"A través de las rejas"
Tras las frías líneas de hierro,
donde el sol no alcanza su cenit,
la libertad se convierte en un eco,
un susurro que se extingue, sin fin.El mundo afuera sigue su curso,
un río que nunca se detiene,
pero aquí el tiempo se desploma,
en un mar de minutos inertes y febriles.Los muros susurran secretos
de almas perdidas en penumbras,
de sueños que murieron despacio,
como la llama en la niebla profunda.Las rejas dibujan un paisaje
donde los días se funden con la noche,
y la esperanza, tenue sombra,
se aferra al alma, se esconde.¿Qué queda de aquel que mira,
con ojos secos y voz rota?
Solo el reflejo de un mundo,
que una vez sintió como propio.Cada respiro sabe a cadenas,
cada latido, a sentencia callada.
Y más allá, la vida danza libre,
mientras aquí, se arrastra, desgarrada.Así, tras estas rejas grises,
donde el alma se prueba y se quebranta,
veo un cielo que ya no es mío,
y un horizonte que me falta.
El ambiente en el calabozo era denso, impregnado de una sensación de espera, de tensión latente que parecía filtrarse entre las grietas de las paredes de piedra. Las antorchas, parpadeantes en sus soportes de hierro, apenas iluminaban las celdas separadas por gruesas barras oxidadas que crujían bajo el peso de los años. El aire estaba cargado de humedad y frío, ese tipo de frío que se cuela hasta los huesos y que, mezclado con la anticipación, erizaba la piel de todos los presentes.
Uno a uno, los lobos llegaron en silencio, como si el ambiente mismo les impusiera una gravedad solemne. Sus pisadas resonaban sobre el suelo de piedra, y sus ojos se movían con recelo, observándose unos a otros mientras se dirigían a sus respectivas celdas. Cada uno sabía lo que se avecinaba, lo que inevitablemente ocurriría bajo la influencia de la luna llena que ya comenzaba a elevarse en el cielo. El último grupo en llegar era el más numeroso, liderado por un chico alto y corpulento que caminaba con la cabeza en alto, sus ojos brillando con una arrogancia que dejaba claro que se consideraba el alfa entre los suyos. La tensión en el aire aumentó cuando entró, como si la jerarquía estuviera siendo desafiada desde el primer momento.

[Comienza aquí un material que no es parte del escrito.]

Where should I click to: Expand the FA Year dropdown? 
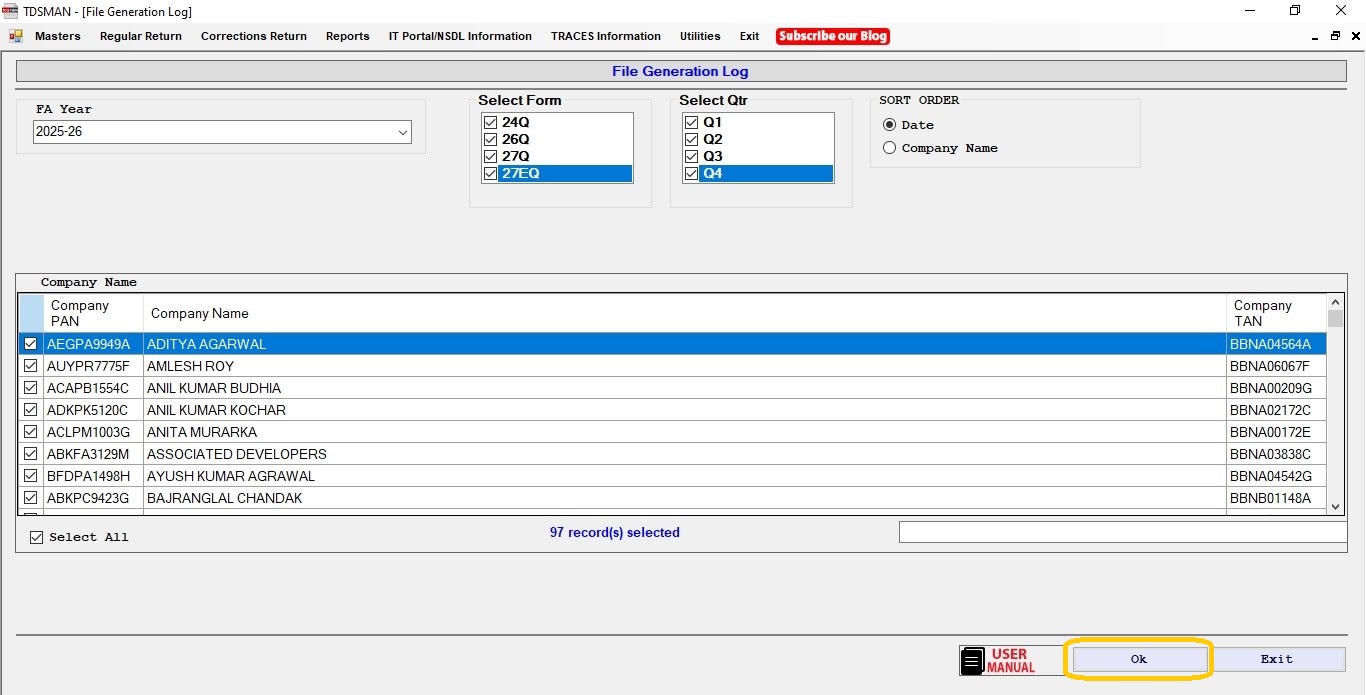click(402, 132)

El director, con un gesto firme, tomó un recipiente de metal del que emergía una llama intensa. La luz vacilante del fuego proyectaba sombras largas y siniestras sobre las paredes, desdibujando los rostros y distorsionando las figuras de los presentes. Colocó el recipiente en el centro del calabozo, justo bajo una de las pocas rendijas por las que aún se filtraba el último resplandor del día. El ocaso estaba casi completo, y en cuestión de minutos, la luna dominaría el cielo, bañando el lugar con su luz pálida.
—Buenas noches, jóvenes... —la voz del director rompió el silencio como un trueno contenido, grave y autoritaria—. Lamento que esta comunicación deba hacerse en estas circunstancias... pero los lobos siempre salen adelante, pese a las adversidades.

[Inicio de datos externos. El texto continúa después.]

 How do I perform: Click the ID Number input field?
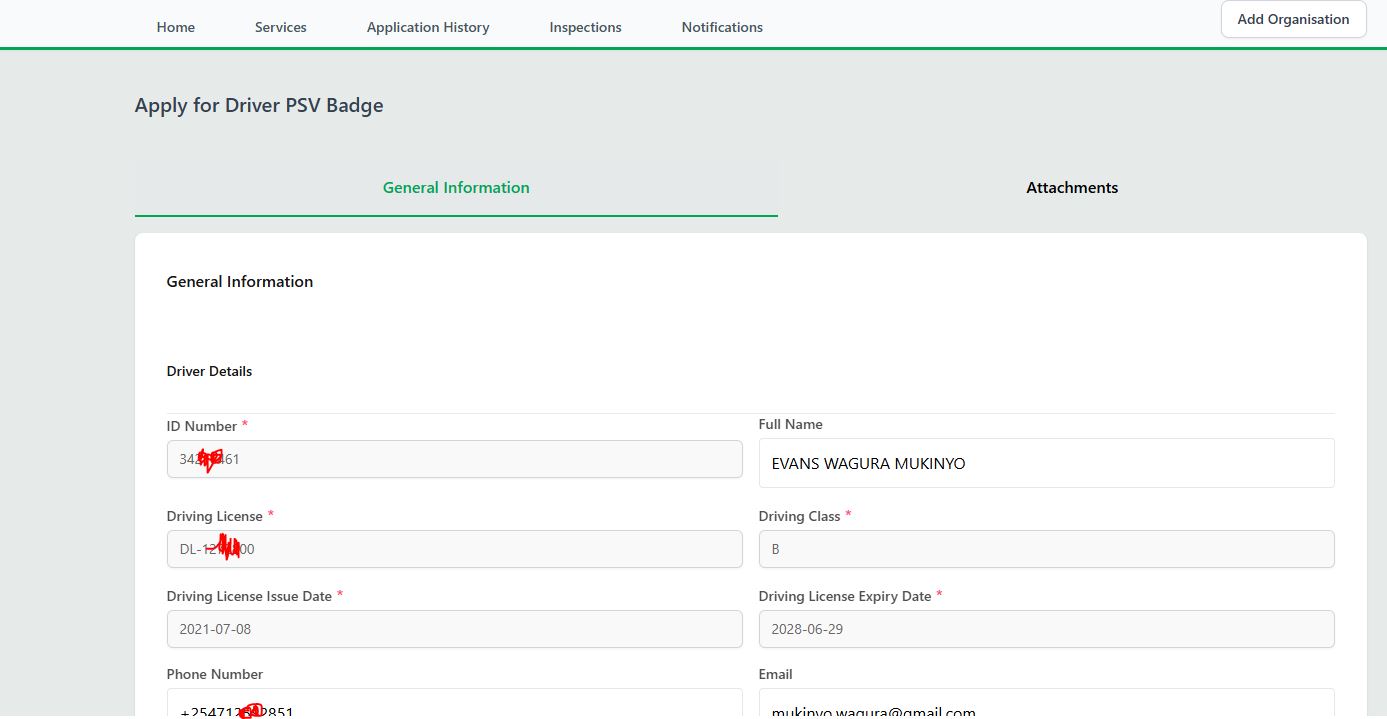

Su mirada recorrió el calabozo con detenimiento, deteniéndose en cada rostro por un breve instante, como si buscara medir la reacción de cada uno ante sus palabras. El fuego frente a él crepitaba suavemente, y su luz danzante reflejaba la seriedad de la situación. La luna, ahora visible por la rendija, comenzaba a hacer su presencia, sus rayos fríos se mezclaban con la calidez del fuego.
—Hoy llevaremos a cabo una iniciación. —El director hizo una pausa, su mirada fija en Enid—. Hoy, alguien se unirá oficialmente a la manada. Sé que muchos de ustedes ya la conocen.